American named passenger train

The Piedmont Limited was a named passenger train operated by the Southern Railway in the southern United States. For most of its life it was a New York—New Orleans train, operating over the same route as the more famous Crescent Limited. The Southern Railway discontinued the Piedmont Limited in 1967 but re-used the name Piedmont a few years later for an Atlanta–Washington service.

==History==
The Southern Railway introduced the train on March 12, 1899, and it was known as the crack train of the route until the introduction of the Crescent in 1925.

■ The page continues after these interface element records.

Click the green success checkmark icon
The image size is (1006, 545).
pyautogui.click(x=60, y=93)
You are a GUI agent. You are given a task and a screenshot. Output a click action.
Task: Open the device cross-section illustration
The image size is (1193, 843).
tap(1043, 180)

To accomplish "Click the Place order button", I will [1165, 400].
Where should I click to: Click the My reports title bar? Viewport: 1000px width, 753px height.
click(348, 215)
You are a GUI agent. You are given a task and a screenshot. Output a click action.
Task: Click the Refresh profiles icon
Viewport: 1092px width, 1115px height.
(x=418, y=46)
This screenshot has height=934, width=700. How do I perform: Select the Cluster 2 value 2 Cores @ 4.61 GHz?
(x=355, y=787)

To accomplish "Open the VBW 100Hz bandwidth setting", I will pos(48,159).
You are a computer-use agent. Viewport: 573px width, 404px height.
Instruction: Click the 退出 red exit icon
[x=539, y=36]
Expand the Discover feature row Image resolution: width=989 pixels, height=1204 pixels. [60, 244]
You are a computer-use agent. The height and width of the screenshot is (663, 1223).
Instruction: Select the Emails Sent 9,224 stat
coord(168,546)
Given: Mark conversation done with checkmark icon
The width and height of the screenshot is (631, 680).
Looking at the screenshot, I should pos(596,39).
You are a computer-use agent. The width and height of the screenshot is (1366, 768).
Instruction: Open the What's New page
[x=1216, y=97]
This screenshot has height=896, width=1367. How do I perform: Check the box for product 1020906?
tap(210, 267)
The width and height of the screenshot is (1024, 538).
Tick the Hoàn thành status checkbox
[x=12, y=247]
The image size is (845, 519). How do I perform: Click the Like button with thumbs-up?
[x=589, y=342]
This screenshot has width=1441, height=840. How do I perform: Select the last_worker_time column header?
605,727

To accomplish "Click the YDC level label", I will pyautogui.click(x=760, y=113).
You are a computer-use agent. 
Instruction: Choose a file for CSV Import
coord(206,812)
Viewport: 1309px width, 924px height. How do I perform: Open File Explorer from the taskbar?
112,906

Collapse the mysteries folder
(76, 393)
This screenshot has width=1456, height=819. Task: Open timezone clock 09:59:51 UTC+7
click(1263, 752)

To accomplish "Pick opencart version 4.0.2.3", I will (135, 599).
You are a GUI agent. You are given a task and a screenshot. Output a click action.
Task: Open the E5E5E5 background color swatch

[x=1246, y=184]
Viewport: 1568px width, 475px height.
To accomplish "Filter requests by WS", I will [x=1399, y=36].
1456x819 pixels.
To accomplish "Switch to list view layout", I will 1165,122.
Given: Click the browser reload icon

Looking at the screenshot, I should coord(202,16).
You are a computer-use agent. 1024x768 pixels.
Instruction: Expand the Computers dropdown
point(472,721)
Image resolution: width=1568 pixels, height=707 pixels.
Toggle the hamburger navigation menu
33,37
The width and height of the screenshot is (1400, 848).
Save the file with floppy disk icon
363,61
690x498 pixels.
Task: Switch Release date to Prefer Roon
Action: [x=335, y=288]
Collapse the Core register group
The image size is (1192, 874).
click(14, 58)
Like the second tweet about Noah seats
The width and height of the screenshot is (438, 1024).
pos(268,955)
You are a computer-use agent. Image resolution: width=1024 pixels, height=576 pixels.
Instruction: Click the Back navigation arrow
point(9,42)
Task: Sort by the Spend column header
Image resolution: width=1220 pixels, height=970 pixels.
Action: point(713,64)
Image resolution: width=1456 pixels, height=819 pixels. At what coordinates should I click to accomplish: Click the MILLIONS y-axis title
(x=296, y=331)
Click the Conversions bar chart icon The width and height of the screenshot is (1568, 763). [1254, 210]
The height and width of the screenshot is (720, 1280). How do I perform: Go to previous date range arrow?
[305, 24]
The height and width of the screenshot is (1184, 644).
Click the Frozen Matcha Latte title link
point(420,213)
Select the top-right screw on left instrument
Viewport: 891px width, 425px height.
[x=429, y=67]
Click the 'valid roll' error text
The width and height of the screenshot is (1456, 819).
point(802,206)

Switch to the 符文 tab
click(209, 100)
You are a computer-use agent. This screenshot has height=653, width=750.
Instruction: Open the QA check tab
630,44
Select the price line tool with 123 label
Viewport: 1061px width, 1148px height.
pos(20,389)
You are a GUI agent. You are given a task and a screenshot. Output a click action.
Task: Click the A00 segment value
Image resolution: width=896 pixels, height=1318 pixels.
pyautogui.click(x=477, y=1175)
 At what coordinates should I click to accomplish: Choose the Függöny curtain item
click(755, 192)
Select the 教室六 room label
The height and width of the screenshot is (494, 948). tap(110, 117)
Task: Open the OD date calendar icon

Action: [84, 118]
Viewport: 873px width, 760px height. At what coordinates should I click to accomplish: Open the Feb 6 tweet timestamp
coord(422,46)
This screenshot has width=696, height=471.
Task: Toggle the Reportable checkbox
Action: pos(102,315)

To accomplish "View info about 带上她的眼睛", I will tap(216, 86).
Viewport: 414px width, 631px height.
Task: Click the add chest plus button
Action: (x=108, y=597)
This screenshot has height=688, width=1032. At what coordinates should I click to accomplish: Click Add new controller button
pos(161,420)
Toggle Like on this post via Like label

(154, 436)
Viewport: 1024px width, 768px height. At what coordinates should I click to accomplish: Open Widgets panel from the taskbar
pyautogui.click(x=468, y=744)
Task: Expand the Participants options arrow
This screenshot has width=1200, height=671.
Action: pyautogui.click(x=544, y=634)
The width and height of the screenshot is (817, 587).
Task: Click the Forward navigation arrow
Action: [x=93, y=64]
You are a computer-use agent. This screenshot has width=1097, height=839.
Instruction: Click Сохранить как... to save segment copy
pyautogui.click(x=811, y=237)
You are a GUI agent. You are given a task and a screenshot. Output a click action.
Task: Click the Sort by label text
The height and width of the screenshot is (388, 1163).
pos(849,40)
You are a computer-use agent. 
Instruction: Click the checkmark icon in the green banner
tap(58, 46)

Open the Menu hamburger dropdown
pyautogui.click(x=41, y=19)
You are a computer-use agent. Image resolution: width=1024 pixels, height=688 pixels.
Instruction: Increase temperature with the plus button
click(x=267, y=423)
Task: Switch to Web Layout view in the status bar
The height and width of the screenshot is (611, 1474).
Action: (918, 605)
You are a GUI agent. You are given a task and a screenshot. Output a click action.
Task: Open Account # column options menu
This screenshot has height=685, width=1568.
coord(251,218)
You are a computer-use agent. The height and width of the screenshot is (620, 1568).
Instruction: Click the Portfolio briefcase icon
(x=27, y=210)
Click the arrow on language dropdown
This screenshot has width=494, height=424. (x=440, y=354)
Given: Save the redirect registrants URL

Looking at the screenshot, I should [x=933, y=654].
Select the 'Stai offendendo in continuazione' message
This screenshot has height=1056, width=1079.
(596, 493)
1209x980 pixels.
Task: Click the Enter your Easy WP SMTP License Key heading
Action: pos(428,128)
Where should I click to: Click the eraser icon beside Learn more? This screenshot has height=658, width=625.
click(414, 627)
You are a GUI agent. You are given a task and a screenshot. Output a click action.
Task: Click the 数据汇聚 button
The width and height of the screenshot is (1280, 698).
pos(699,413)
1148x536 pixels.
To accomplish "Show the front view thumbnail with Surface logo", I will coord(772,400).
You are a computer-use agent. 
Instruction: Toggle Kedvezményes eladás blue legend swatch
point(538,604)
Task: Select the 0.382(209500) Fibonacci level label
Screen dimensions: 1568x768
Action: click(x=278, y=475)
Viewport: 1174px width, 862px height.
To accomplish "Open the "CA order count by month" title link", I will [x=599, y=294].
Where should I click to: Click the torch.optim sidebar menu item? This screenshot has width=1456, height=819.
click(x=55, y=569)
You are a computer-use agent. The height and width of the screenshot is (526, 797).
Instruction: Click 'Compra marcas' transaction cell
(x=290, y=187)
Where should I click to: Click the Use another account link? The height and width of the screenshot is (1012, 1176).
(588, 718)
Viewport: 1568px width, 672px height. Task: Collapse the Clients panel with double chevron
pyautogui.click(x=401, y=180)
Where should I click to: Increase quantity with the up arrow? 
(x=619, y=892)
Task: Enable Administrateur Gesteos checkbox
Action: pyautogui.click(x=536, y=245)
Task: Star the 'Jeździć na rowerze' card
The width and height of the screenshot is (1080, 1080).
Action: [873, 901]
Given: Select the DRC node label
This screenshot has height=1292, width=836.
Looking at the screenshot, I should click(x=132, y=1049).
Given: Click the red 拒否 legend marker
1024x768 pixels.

A section of the Piedmont served Birmingham, but this was eliminated by 1964. By the end of that year, the southbound itinerary of the route was cut from running from New York to New Orleans to having Kings Mountain, North Carolina, south of Charlotte, North Carolina as the southern terminus of the route. By late 1966, the train was running from Washington, D.C. to Salisbury, North Carolina in both directions. Amid the postwar decline in passenger rail service, the train was eliminated in 1967.

===Piedmont===

Beginning in 1970 the Piedmont name was revived for an Atlanta–Washington daytime service, supplementing the then-Southern Crescent along its middle leg. Southern did not join Amtrak in 1971, leaving the service as one of the few intercity rail routes in America which was not operated by the new quasi-government agency. In 1975, its southern terminus was truncated to Charlotte. This train was discontinued in 1976; by then its southern terminus had been cut back to Salisbury, North Carolina.

== Route details ==
In its prime the Piedmont Limited operated over the following roads:
- Pennsylvania Railroad: New York—Washington, D.C.
- Southern Railway: Washington—Atlanta, Georgia
- West Point Route: Atlanta—Montgomery, Alabama
- Louisville and Nashville Railroad: Montgomery—New Orleans

===Major cities served===
Aside from the above cited cities, the train served Newark, Philadelphia, Baltimore, Lynchburg, Charlottesville, Greensboro, Charlotte, Spartanburg, Greenville, Gainesville, Mobile and Gulfport.